---------- Records supplied ----------
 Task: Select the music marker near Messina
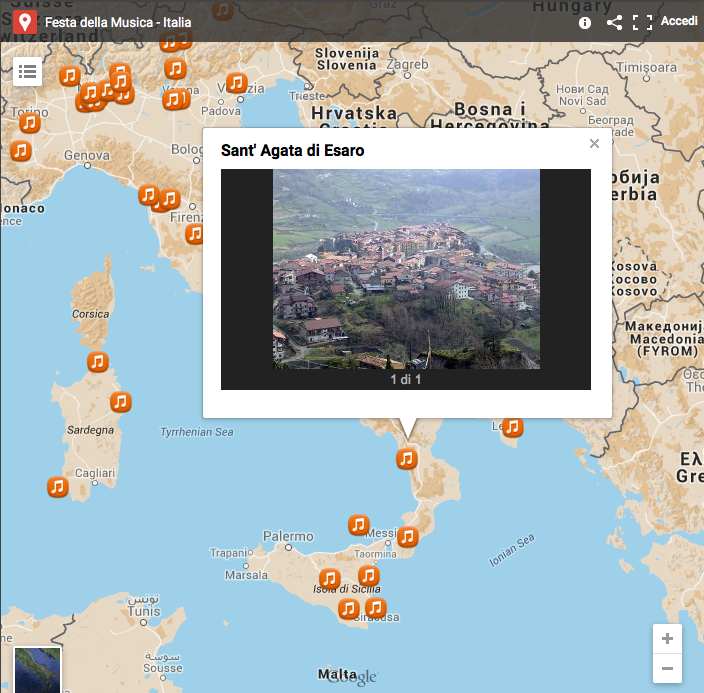click(x=407, y=537)
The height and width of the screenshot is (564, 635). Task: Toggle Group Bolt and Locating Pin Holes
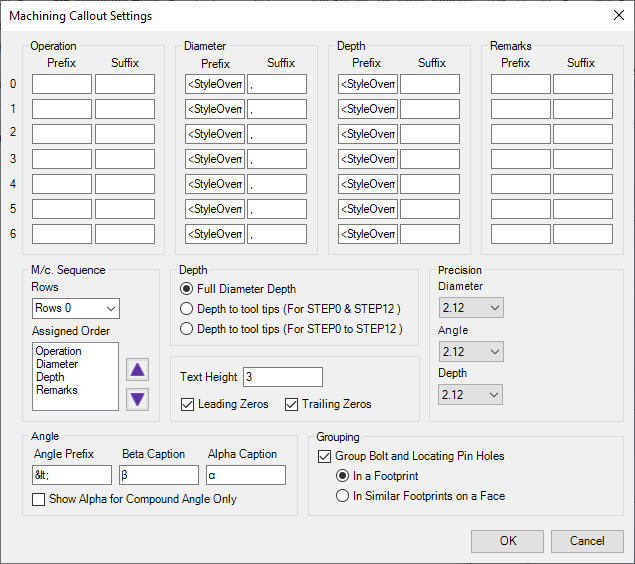(325, 456)
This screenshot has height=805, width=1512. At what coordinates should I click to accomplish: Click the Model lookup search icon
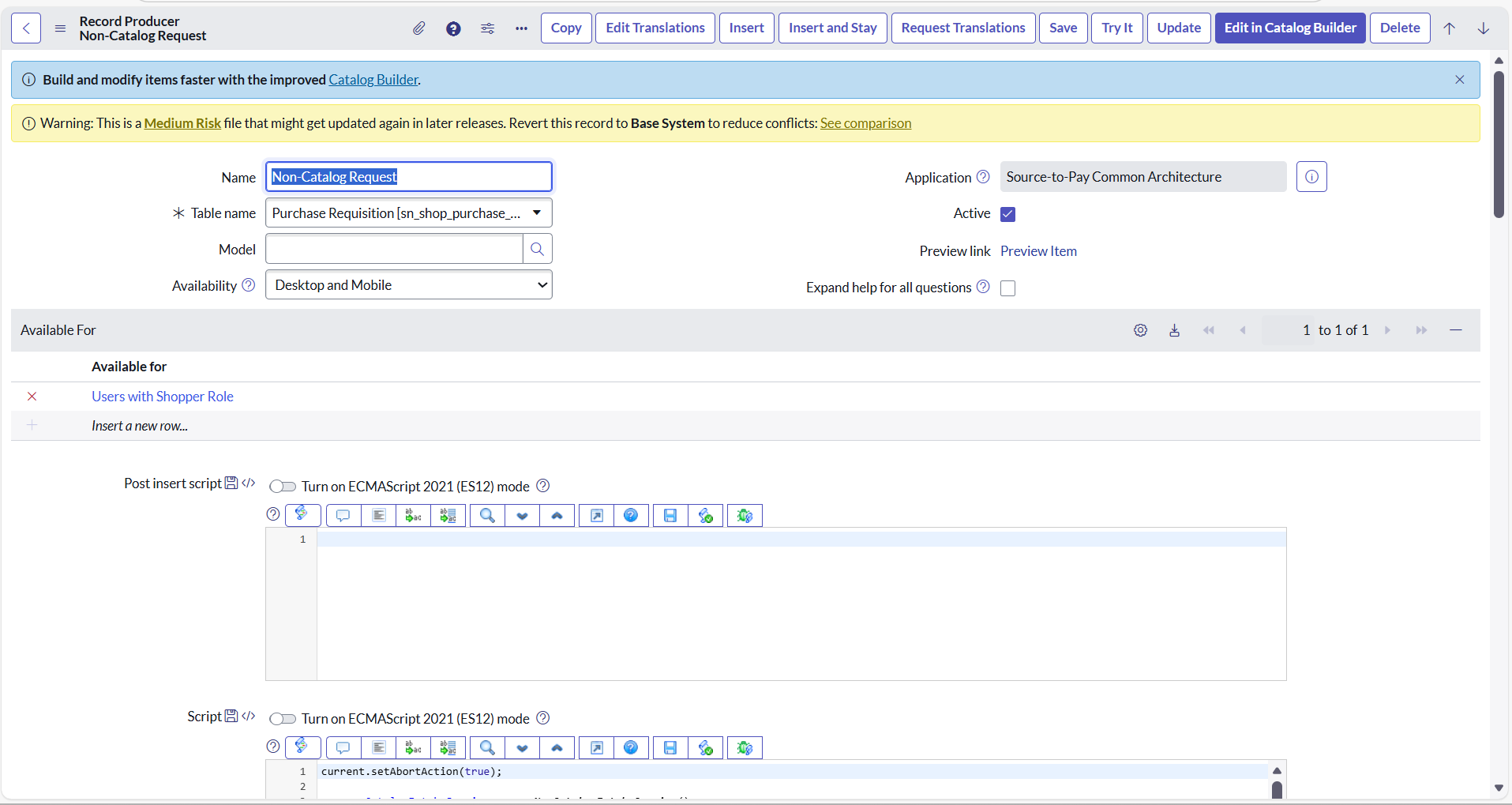(x=537, y=250)
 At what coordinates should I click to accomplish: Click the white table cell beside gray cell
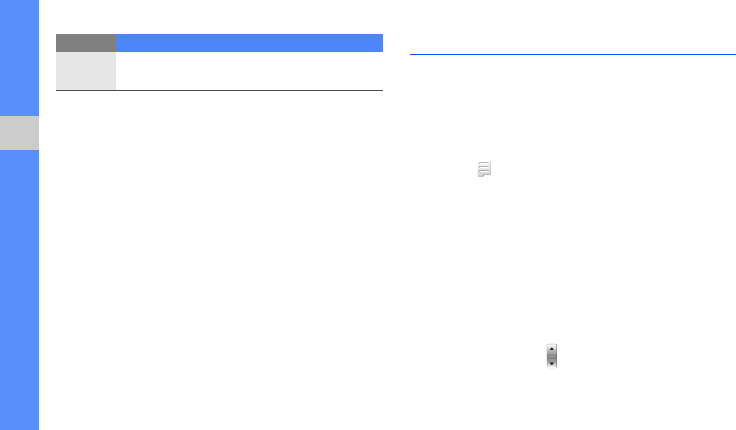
----------
What you should do –
Give back the data exactly. Skip any images.

Result of the exercise –
 Task: Select the music marker near Messina
click(x=407, y=537)
The height and width of the screenshot is (564, 635). Task: Toggle Group Bolt and Locating Pin Holes
(325, 456)
This screenshot has height=805, width=1512. At what coordinates should I click to accomplish: Click the Model lookup search icon
(x=537, y=250)
 At what coordinates should I click to accomplish: Click the white table cell beside gray cell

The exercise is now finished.